Posted by on Nov 9, 2014 in Pope Michael, Sanctification | 1 comment

November 9th is the Feast of the Dedication of the Basilica of Saint John Lateran in Rome. This is actually a sad day for Us, because this is Our basilica as Bishop of Rome. For a thousand years from the end of the persecutions to the Protestant Revolt the Popes lives in the Lateran Palace with some notable exceptions in history. One of these is called in history the Babylonian Captivity, when for seventy years the Popes lived in Avignon in France rather at home in Rome. Today We live in exile in the New World, which has only been visited by one Pope prior to his election. Cardinal Pacelli visited prior to his election as Pope Pius XII in his function as Secretary of State of the Vatican City State.

“And Jesus said to them: Can the children of the bridegroom mourn, as long as the bridegroom is with them? But the days will come, when the bridegroom shall be taken away from them, and then they shall fast.” (Matthew 9:15) The Bridegroom is away and the Church is at the end of the worst crisis in history. And so we should fast and pray for an end to the Great Apostasy.

Saint Martin’s Lent

November 11th is the Feast of Saint Martin. This feast is about forty days before the Feast of the Nativity of our Lord Jesus Christ. Saint Martin’s Lent obtains its name from the custom of some Catholics to fast before Christmas just as we fast before Easter in Lent.

There are two types of fast. The first are those fasts, which oblige us under the Laws of the Church. And these are of several kinds. First there is the customary abstinence from meat on Fridays, which goes back to Apostolic times. The only exception is when a Holyday of Obligation falls on a Friday, such as All Saints Day or the Immaculate Conception. The second are the days of fast, which occur in Lent, on the Ember Days and several vigils throughout the year. The Ember Days and some vigils also come with partial abstinence and a few vigils require complete abstinence. When we fast and abstain on these days in obedience to the Church we combine the virtues of penance and obedience in a single act. The Church has prescribed a minimum of fasting, because if she didn’t some might not fast at all.

As sincere Catholics we should look at her laws in the areas of fasting and abstinence as minimums, which we should exceed on occasion. And thus sincere Catholics will observe voluntary fasts and/or penances on certain occasions as a form of penance and mortification. Saint Paul wrote: “But I chastise my body, and bring it into subjection: lest perhaps, when I have preached to others, I myself should become a castaway.” (I Corinthians 9:27) Voluntary penance is very useful for the soul. And so We would like to recommend that all consider some form of voluntary penance.

Some penance in Saint Martin’s Lent is one possibility. All should consider their own duties and select a penance accordingly.

Advent

On November 30th we begin the Ecclesiastical Year on the First Sunday of Advent. For many centuries Advent was a time of obligatory fasting similar to Lent as a preparation for Christmas. The law of fast for Advent has been dropped over a century ago, but Advent remains a time of penitential preparation for Christmas. We should observe it in such a manner. In fact, there is a lesson in this for us. In the United States the celebration of Christmas begins on the day after Thanksgiving and ends on Christmas. After Christmas becomes a time of mourning, when it should be a time of celebration. This inverted way of living leads to many problems in people’s lives. By preparing by fasting, penance and prayer, when we arrive at the feast we are prepared to celebrate with the Church. Let us put off the Christmas decorations until after First Vespers on Christmas Eve and then leave them up throughout the Christmas season.

Exercise task 1
Print the part of the post on fasting that runs from "November 11th is" up to and including "Easter in Lent.".
Exercise task 2
According to the post on fasting, on what date is the Feast of Saint Martin?
Exercise task 3
For each statement, say whether it agrees with the post on fasting, and quote the words that decide it: (a) The Popes lived in Avignon for seventy years. (b) The law of fast for Advent is still in force. (c) Abstinence from meat on Fridays goes back to Apostolic times.
The records after the post on fasting have no connection to it.

Data entries
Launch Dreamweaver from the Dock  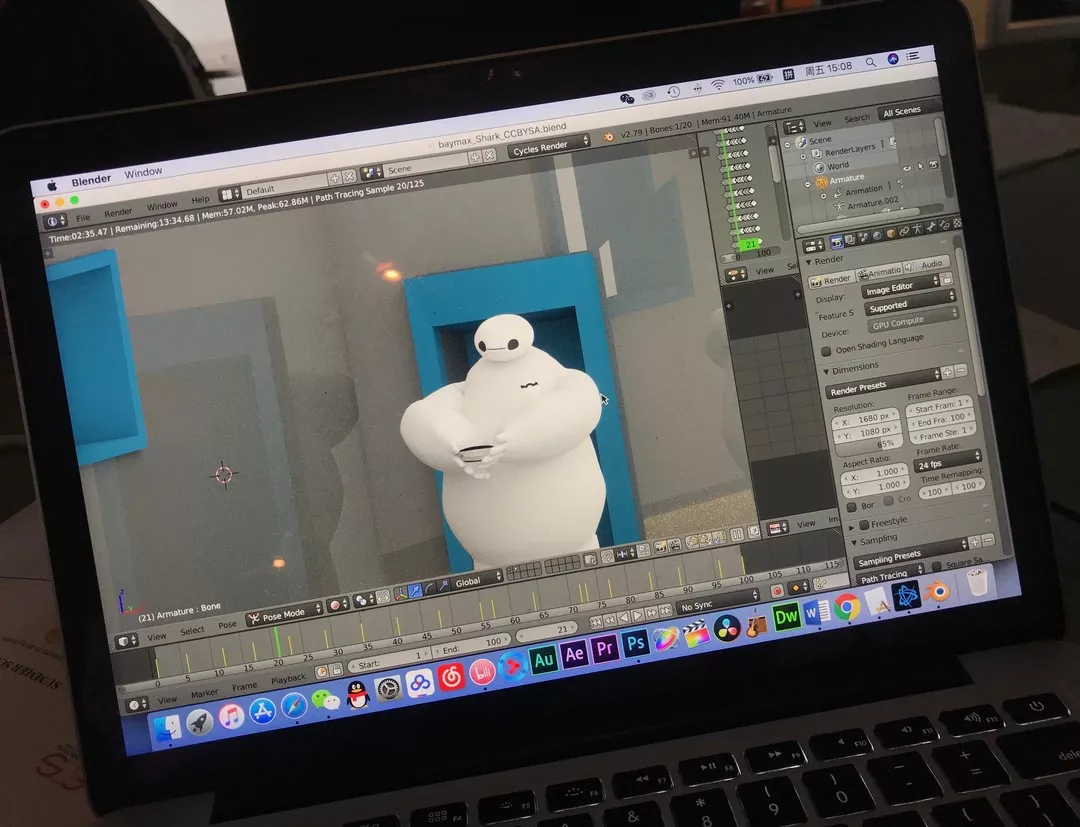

==

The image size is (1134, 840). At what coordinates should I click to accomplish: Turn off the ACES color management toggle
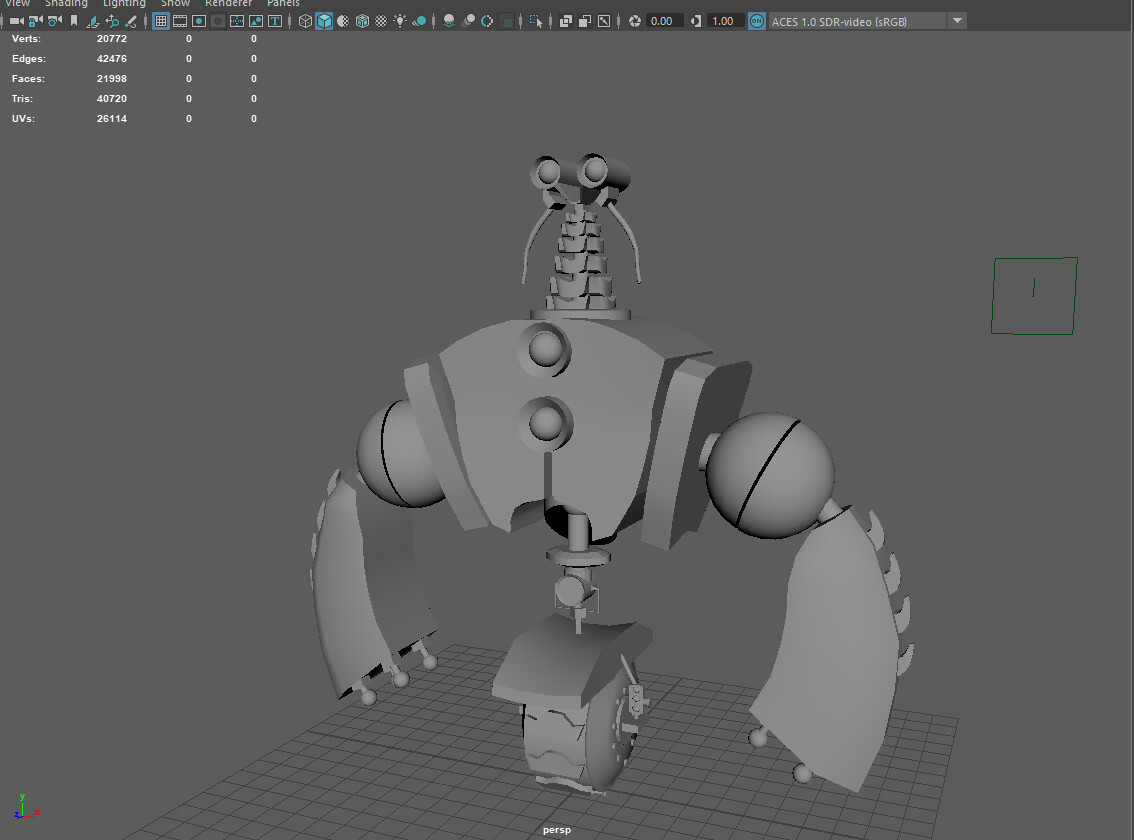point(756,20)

...

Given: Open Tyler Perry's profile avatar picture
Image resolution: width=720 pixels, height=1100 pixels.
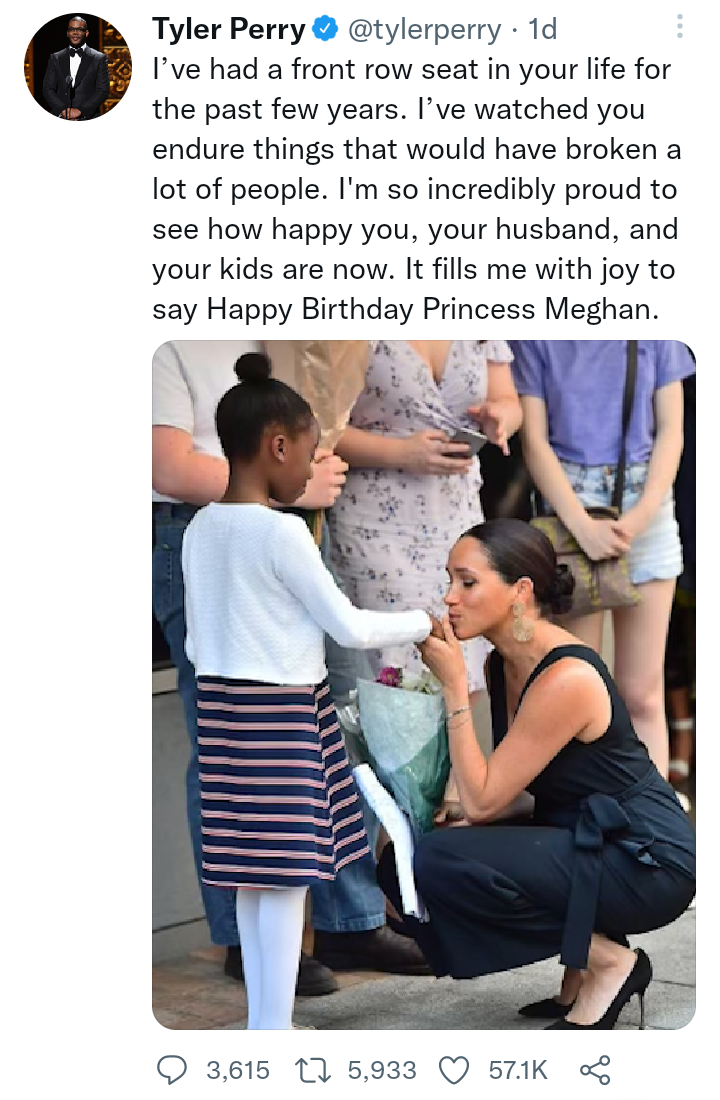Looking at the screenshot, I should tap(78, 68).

Exercise response 1
November 11th is the Feast of Saint Martin. This feast is about forty days before the Feast of the Nativity of our Lord Jesus Christ. Saint Martin’s Lent obtains its name from the custom of some Catholics to fast before Christmas just as we fast before Easter in Lent.

Exercise response 2
November 11th.

Exercise response 3
(a) Yes: "when for seventy years the Popes lived in Avignon in France"
(b) No: "The law of fast for Advent has been dropped over a century ago"
(c) Yes: "First there is the customary abstinence from meat on Fridays, which goes back to Apostolic times."